EXERCISE DETAILS.
Only the lines from the one that contains "This screenshot has width=855, height=747." to the last line below, both included, should be transcribed. Pictures stay out of the copy.

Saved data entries
--*--

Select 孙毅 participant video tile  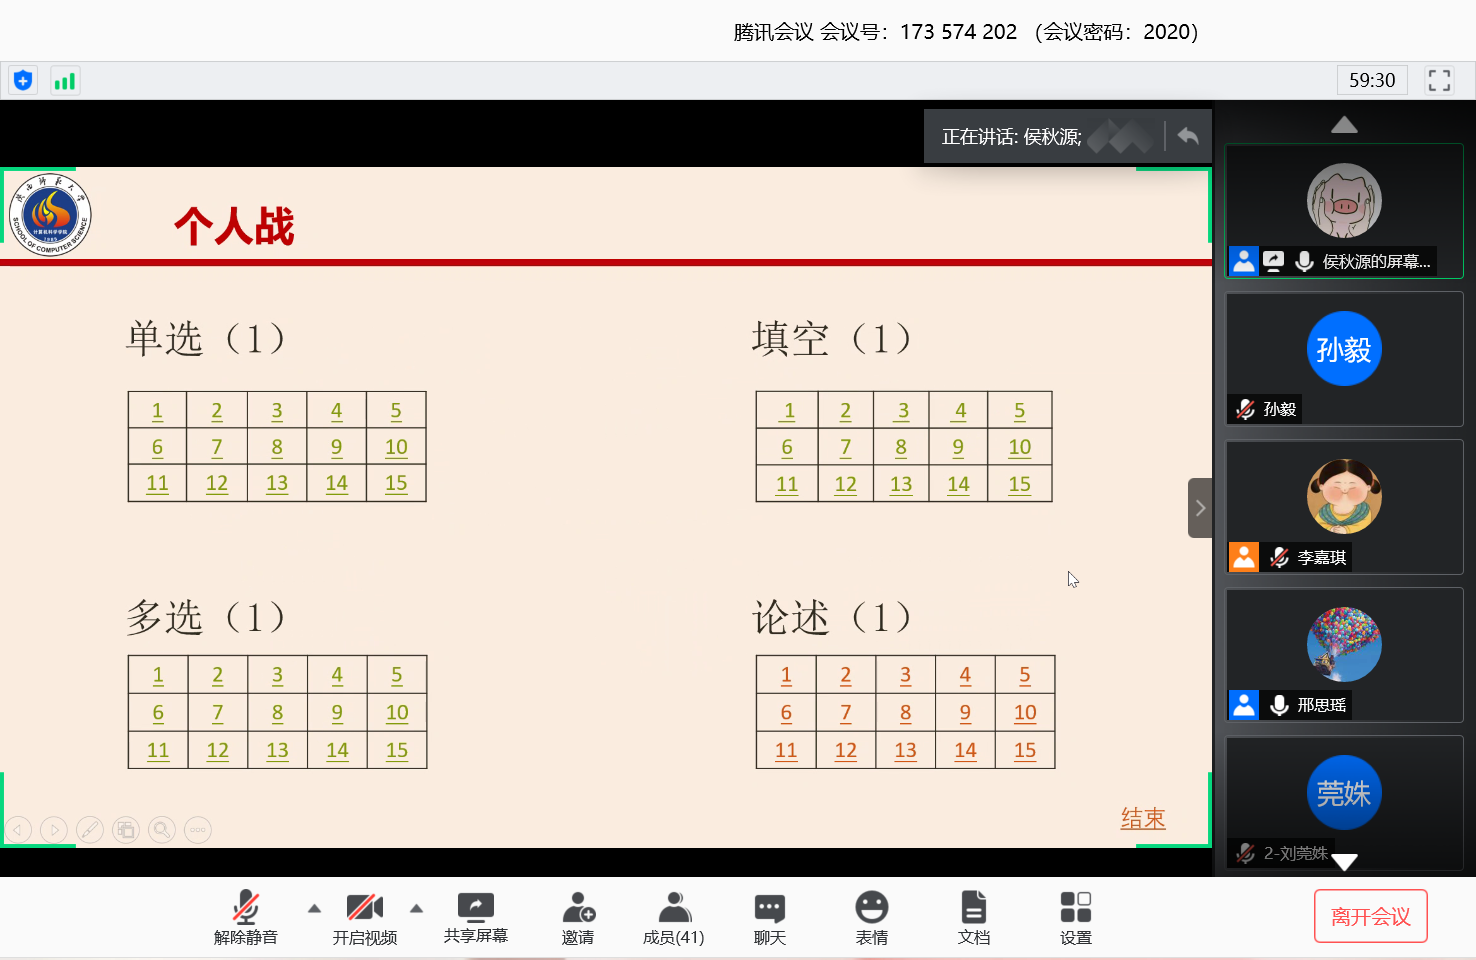pos(1343,359)
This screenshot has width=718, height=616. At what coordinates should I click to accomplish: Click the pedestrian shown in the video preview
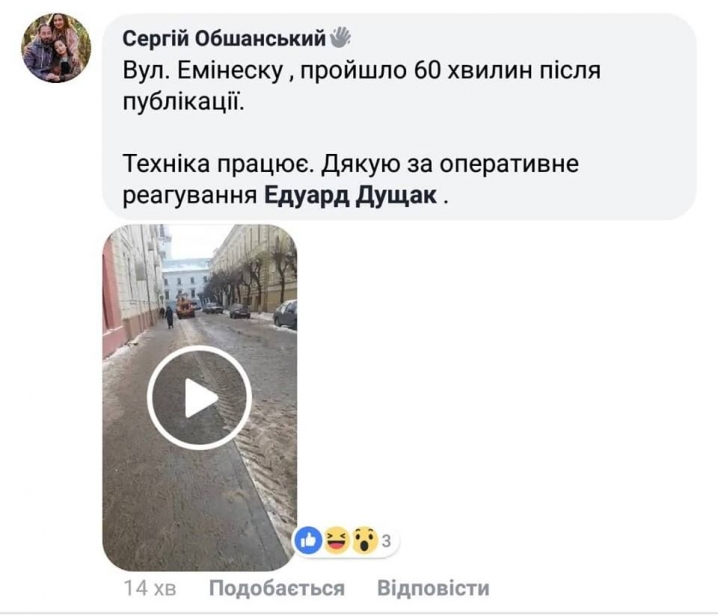pos(169,317)
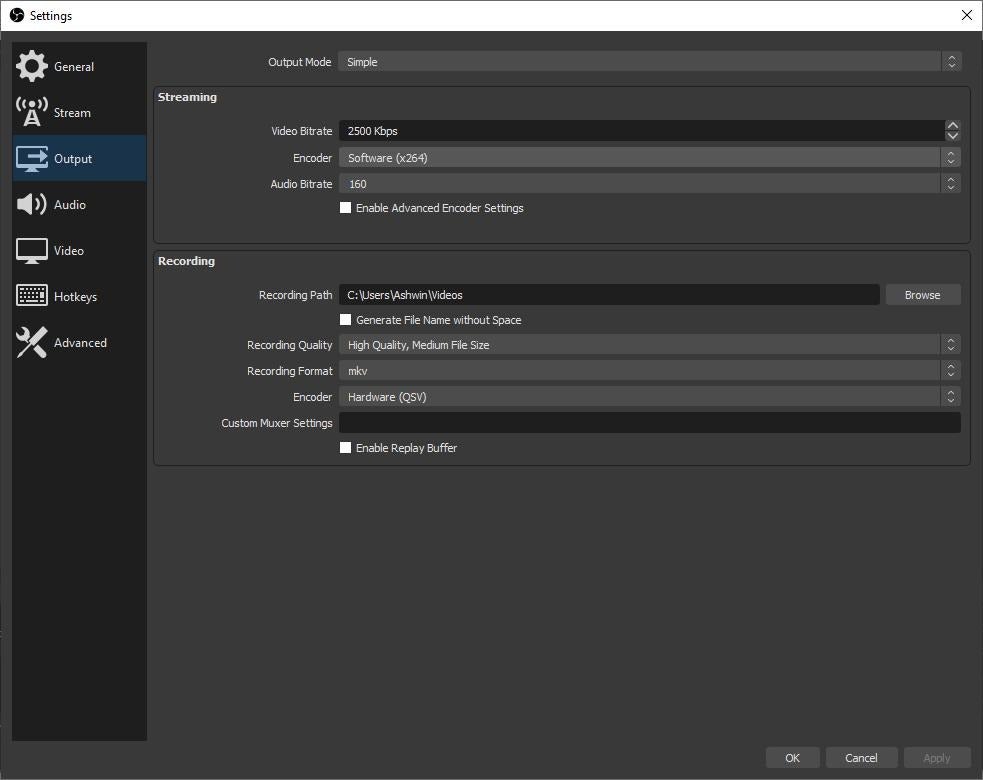Open the Output Mode dropdown
983x780 pixels.
pos(649,62)
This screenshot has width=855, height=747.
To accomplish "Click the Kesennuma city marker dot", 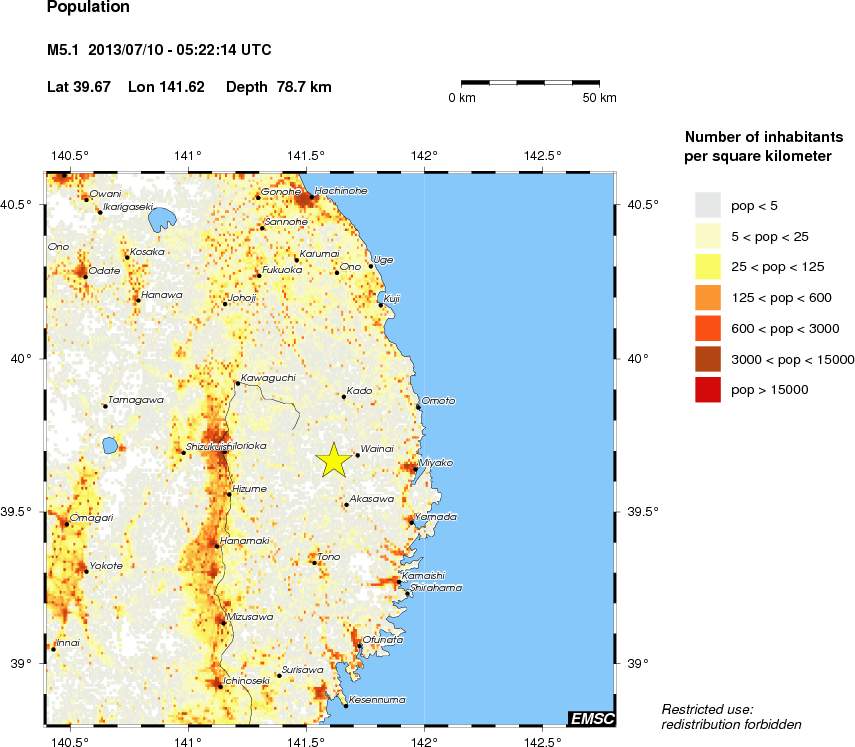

--*--

ANSWER AREA.
This screenshot has width=855, height=747.
To accomplish "Click the Kesennuma city marker dot", 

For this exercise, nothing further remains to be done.